Rob was as good as his word, and did astonish Max Ramsay one fine day by confronting him with the evidence of his rascality, to the utter consternation of the boy. Finding himself cornered, Max confessed that he had done the deed, but he stoutly declared that he had not dreamed that anything like danger would result. He knew that, if the water suddenly poured into the boat when the plug was dislodged, no harm would follow, because Rob could swim like a fish.
He professed to be sorry, but Rob fancied that this was assumed more in order to keep the other from informing his father, who was already angry because of his many pranks about town, than from any compunction that he felt.
All the same there was considerable satisfaction to Tubby, Rob and the other two scouts, because the mystery had been cleared up. It was noticeable in the future, however, that none of those fellows would ever go out sailing without first carefully inspecting the bottom of the boat, to make sure that it had not been tampered with.
Tubby still keeps that nicked bit, as well as the shaving and the plug that filled the hole in the bottom of the sailboat, to remind him of what happened that dull November afternoon when, with his three chums, he was wrecked three miles up the bay from Hampton town.
The roof of the Academy having been properly repaired and the interior put in shape again, school was resumed, and in the pursuit of their studies Rob and his friends did not find many opportunities to get outdoors while the winter lasted, save on Saturdays and holidays, when the sports of the season claimed their undivided attention.

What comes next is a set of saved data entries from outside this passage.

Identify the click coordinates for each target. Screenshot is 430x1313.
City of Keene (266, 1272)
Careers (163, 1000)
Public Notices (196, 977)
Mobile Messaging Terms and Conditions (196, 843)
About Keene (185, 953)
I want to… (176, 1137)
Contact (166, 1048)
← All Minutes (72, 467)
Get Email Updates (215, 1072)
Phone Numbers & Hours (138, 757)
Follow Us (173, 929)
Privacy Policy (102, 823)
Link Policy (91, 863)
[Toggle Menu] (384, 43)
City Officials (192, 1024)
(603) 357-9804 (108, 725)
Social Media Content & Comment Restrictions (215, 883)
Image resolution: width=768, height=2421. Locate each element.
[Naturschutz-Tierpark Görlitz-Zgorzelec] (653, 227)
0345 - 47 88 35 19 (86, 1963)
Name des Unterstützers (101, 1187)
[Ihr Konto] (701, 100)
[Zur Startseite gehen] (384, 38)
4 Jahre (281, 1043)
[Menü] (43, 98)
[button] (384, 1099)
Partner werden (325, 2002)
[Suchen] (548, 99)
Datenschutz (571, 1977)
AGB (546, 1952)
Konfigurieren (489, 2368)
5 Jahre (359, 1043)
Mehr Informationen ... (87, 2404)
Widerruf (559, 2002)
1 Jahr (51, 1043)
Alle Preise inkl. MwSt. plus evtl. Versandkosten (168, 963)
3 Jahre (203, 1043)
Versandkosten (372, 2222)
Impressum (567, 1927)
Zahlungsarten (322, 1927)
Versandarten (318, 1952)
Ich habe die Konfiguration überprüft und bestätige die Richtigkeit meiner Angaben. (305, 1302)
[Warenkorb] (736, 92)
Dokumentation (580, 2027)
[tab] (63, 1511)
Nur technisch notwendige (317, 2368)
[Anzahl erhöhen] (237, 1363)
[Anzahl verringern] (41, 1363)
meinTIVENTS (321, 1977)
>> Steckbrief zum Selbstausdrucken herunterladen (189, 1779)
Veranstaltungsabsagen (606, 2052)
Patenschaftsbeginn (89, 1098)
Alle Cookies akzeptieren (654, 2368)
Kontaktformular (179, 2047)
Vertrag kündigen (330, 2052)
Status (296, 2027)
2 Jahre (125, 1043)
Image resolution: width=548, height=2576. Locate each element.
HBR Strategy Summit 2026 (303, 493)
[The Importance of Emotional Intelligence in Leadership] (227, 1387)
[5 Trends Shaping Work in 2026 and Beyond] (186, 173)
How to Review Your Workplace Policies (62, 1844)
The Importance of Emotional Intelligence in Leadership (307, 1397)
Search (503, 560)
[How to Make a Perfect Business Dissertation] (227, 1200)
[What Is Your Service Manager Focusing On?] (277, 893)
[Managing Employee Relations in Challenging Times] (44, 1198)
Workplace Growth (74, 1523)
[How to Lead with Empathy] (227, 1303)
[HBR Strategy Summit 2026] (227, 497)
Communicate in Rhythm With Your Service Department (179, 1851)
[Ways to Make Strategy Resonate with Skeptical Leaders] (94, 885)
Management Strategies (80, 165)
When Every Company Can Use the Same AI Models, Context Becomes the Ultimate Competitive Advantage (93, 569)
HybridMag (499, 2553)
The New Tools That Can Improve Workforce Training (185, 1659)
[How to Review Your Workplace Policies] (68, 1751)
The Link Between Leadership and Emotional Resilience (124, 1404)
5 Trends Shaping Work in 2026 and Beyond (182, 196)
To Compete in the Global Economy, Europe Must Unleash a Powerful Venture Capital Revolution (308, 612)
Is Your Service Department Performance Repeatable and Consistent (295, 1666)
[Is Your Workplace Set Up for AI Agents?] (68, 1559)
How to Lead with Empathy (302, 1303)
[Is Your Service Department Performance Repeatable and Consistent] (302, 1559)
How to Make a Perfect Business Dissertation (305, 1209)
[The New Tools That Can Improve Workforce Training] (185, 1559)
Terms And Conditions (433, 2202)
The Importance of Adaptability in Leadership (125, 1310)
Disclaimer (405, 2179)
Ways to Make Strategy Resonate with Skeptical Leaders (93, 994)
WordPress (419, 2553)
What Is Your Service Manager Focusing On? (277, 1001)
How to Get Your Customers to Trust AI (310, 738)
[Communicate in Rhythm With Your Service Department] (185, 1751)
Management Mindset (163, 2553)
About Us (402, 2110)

But the weekly meetings of Hampton Troop, led by the Eagle Patrol, continued to be held in their old quarters; and frequently on other nights Tubby, Rob, Andy and Merritt would get together in one of their homes and talk of the great adventure that had come to them when favoring circumstances allowed them to go all the way to Mexico. They read of the rebel chieftain, whose name figured daily in the papers, with far deeper interest than ever before, since they now had a personal knowledge of the man whose warlike doings kept several nations on the anxious seat.
"That was a great experience, fellers," Tubby often sighed, after they had gone over the familiar scenes again and again, always finding something new to discuss; "and I'm afraid we'll never meet with such a heap of good times again. It doesn't stand to reason that we'd ever be that lucky, does it, now?"